(Stored records)
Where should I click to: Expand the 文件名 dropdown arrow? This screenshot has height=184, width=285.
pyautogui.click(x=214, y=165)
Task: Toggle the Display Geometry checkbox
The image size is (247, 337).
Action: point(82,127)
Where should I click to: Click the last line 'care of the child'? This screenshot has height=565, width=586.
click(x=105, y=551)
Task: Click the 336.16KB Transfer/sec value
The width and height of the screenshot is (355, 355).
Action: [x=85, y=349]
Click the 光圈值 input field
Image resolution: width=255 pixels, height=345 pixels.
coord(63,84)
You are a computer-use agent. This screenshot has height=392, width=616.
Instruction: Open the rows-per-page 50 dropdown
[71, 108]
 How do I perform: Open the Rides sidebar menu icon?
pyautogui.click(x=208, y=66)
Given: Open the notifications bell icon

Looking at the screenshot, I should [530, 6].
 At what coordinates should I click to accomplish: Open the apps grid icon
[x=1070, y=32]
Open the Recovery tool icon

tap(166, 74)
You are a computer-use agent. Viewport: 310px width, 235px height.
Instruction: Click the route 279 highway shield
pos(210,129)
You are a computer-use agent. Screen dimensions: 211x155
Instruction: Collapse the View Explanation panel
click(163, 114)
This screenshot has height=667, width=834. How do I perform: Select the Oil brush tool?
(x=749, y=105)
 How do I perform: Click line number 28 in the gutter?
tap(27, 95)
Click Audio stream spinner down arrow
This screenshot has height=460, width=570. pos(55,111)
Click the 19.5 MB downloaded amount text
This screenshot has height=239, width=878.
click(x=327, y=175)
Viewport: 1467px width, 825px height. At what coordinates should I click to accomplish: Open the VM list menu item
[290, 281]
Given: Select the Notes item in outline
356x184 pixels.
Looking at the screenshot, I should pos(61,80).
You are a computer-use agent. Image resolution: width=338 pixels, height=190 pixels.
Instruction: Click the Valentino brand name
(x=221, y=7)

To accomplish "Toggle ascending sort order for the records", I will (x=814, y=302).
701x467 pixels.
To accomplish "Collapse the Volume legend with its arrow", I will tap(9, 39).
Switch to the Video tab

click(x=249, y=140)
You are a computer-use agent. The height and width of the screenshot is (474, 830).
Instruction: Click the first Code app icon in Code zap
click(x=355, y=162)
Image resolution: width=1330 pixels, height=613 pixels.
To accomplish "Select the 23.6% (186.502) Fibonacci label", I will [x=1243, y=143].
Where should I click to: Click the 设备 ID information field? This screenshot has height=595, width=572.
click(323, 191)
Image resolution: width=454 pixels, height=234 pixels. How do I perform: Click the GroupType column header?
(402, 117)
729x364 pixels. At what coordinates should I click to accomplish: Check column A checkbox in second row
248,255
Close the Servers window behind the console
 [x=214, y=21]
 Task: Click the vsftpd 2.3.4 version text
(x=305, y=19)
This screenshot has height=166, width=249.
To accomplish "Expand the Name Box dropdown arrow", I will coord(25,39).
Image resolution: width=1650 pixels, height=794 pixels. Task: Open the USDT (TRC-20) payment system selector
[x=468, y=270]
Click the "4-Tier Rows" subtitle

How to complete this task
Scan the records above for the lines holding "Click the 19.5 MB downloaded amount text" and "You are a computer-use agent. Image". Transcribe those two and every line between them word for word, and no others.

Solution for this task
Click the 19.5 MB downloaded amount text
This screenshot has height=239, width=878.
click(x=327, y=175)
Viewport: 1467px width, 825px height. At what coordinates should I click to accomplish: Open the VM list menu item
[290, 281]
Given: Select the Notes item in outline
356x184 pixels.
Looking at the screenshot, I should pos(61,80).
You are a computer-use agent. Image resolution: width=338 pixels, height=190 pixels.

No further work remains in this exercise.